The nine dyes approved for use are, Blue #1, Blue #2, Red #40, Citrus Red #2 (only used to color peels of some Florida oranges and rarely used), Green #3, Orange B (only for coloring sausage casings, not used anymore), Red #3, Yellow #5, and Yellow #6 (FDA). Several petitions have been started to hopefully have the FDA see why these horrific artificial colorings need to be banned. An astonishing amount of the food we consume is processed or artificial. About seventy percent of the diet of an average American is from processed foods. Foods are processed to make them “safe” by removing harmful bacteria and prolonging shelf life. Food dye only makes the food you are consuming worse. Products are only dyed for “decoration”. The dye does absolutely nothing to improve the nutritional quality or safety of the food (CSPI ).

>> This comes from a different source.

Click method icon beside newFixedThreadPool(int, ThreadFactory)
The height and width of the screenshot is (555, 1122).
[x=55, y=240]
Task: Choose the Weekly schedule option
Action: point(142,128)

There are several natural alternatives that are safer than food dye. Some alternates include beet juice, paprika, turmeric, carrot juice, and red cabbage. However, “natural” does not always mean it is safe. The colorings Carmine and Cochineal are obtained from Cochineal insects and are known to cause a rare cancer. The United States uses food dye in a large variety of foods. Examples includes Red Dye #40 in McDonald's Strawberry Sundae, and Yellow #6 and Red Dye #40 in orange Fanta. This is often compared to the European Union which has issued a warning label on dyed foods. The label reads, “May have an adverse effect on activity and attention in children”. As a result, most companies in the United Kingdom now use natural and organic colorings.
Eating involves more than just taste. While it may be hard to think about all the foods you may consume with dye, finding better natural foods are very simple. Stores such as Whole Foods and Trader Joe’s are free of food containing any artificial dye. Knowing what we are consuming is very important to our health and especially children's health across the nation. Americans have no idea about the effects of food dye since it is not listed on the nutrition label. Therefore, warning labels need to be placed on food products containing dye. Without knowledge of food dye, America could be poisoned.